Furthermore, the midway of the circus was replete with sideshows wherein were curious beings of the netherworld on display, macabre trophies of ancient conquests, resurrected supermen of antiquity. No glass-blowers, cigarette fiends, or frogboys, but real honest-to-goodness freaks that had been born of hysterical brains rather than diseased wombs.

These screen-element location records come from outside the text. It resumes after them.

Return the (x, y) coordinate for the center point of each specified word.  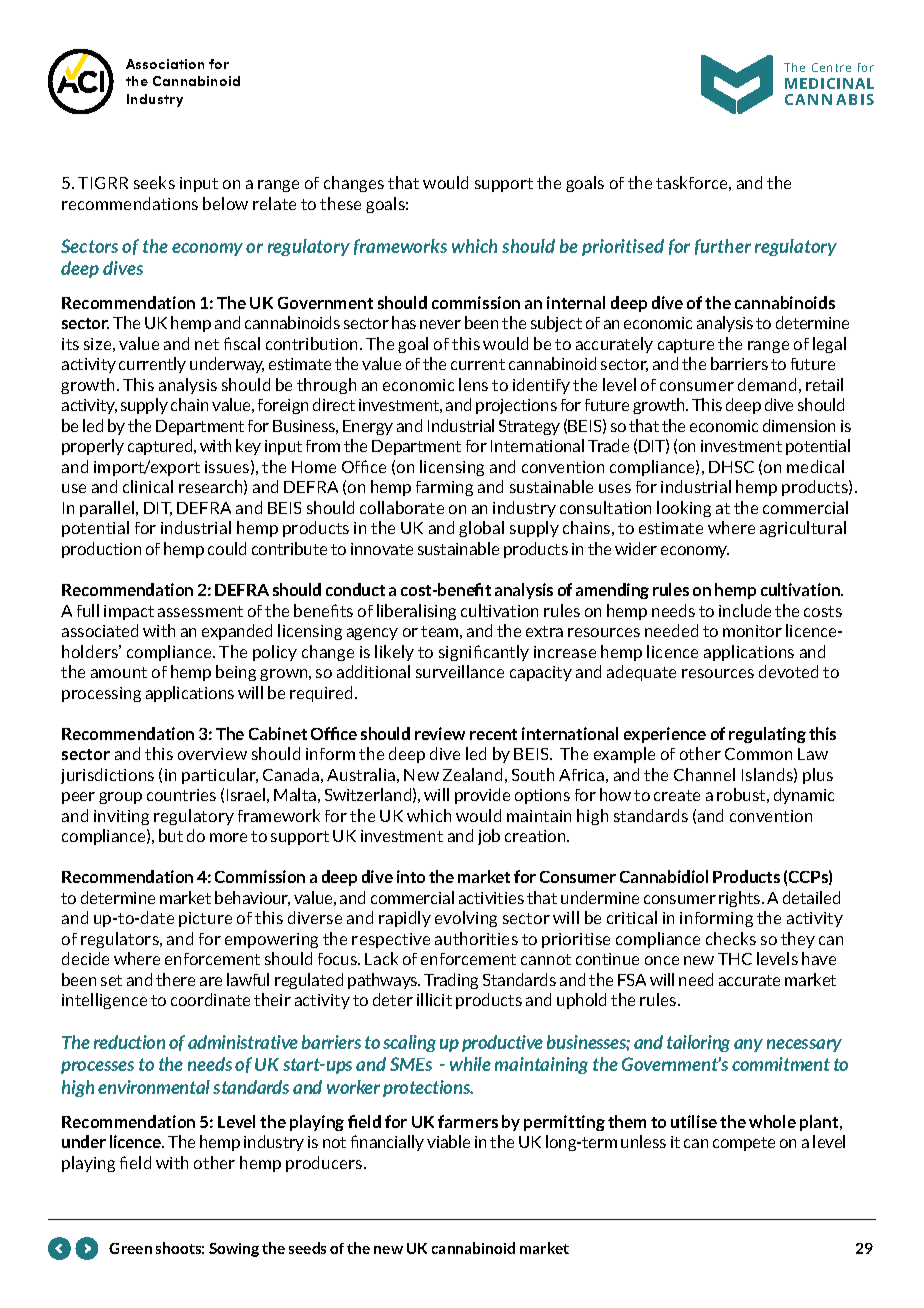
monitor (752, 631)
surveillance (460, 671)
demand (767, 384)
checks (731, 938)
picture (205, 919)
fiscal (242, 343)
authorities (476, 938)
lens (473, 384)
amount (119, 672)
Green (130, 1248)
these (340, 203)
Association (165, 64)
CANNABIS (829, 99)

Likewise, the midway would house a fortuneteller. Not an ungrammatical gypsy, not a fat blonde mumbling silly things about dark men in your life, not a turbaned mystic canting of the constellations; no, this fortuneteller would not even be visible to you, much less take yo«r hand and voice generalities concerning your life lines. Anonymous behind the veil of his mystery he would speak to you and tell you of foreordained things which would come into your life as the years unfolded. And you were warned not to enter his tent unless you truly wanted to know the truth about your future, for never under any conditions did he lie about what was going to happen; nor was it possible for you after learning your future to avert in any way its unpleasant features. He absolutely would not, however, forecast anything of an international or political nature. He was perfectly capable of so doing, of course, but the management had found that such prophecies, inasmuch as they were invariably true, had in the past been used to unfair and dishonorable advantage by unscrupulous financiers and politicians: that which had been meant for mankind had been converted to personal gain—which was not ethical.

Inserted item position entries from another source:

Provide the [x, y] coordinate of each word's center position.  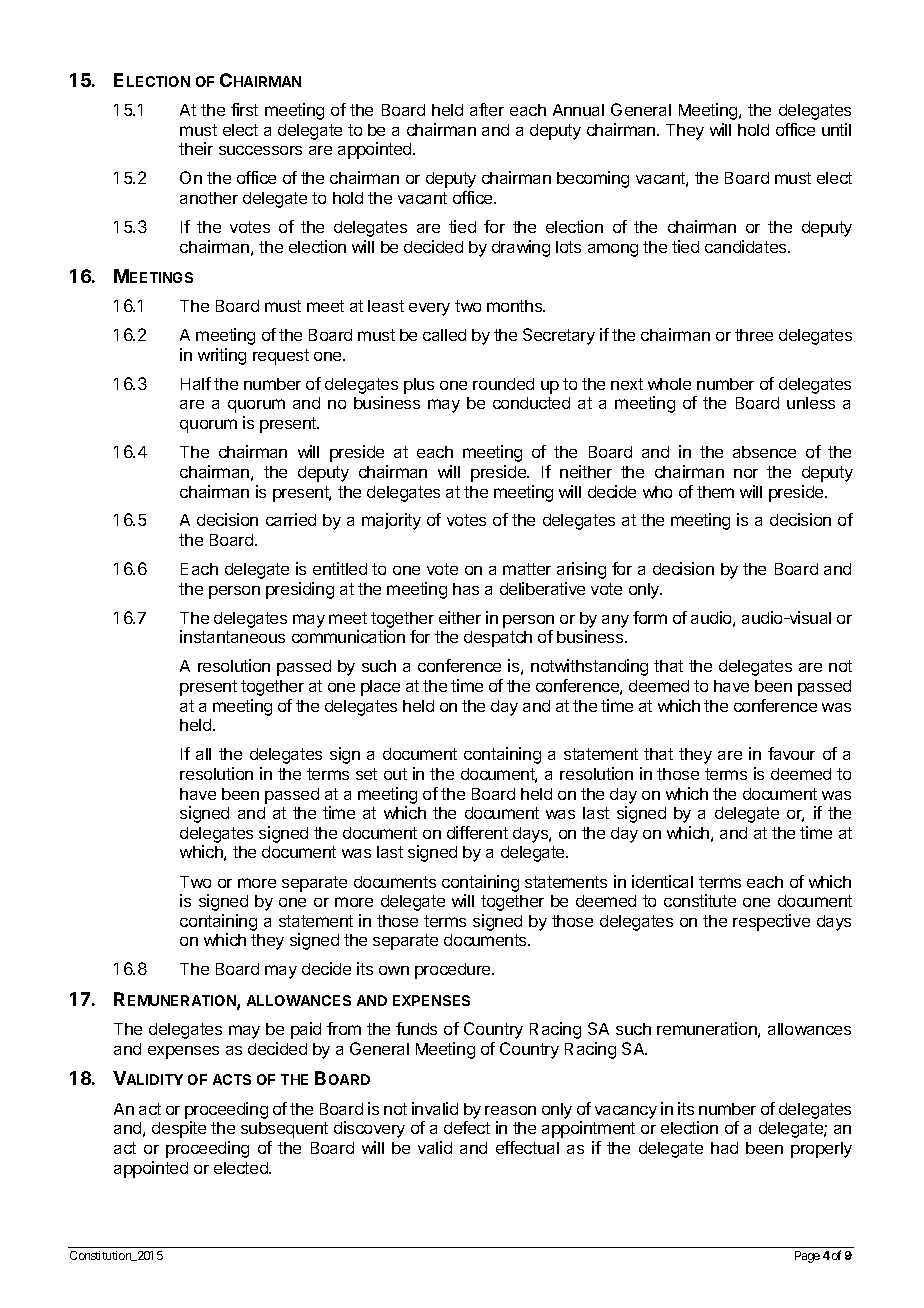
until [836, 129]
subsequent [284, 1130]
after [487, 109]
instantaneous [232, 636]
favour [791, 753]
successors [260, 150]
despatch [498, 639]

And for men only there was a peepshow. It was educational rather than pornographic. It held no promise of hermaphroditic goats or randy pony stallions lusting after women. Nor any rubberstamp striptease act. But out of the erotic dramas and dreams of long-dead times had been culled a figure here, an episode there, a fugitive vision elsewhere, all of which in combination produced an effect that no ordinary man for a long series of days would forget or, for that matter, care to remember too vividly. Because of the unique character of this segment of the circus, attendance would be limited to men over twenty-one, married men preferred; and absolutely no admittance to any man under the influence of liquor.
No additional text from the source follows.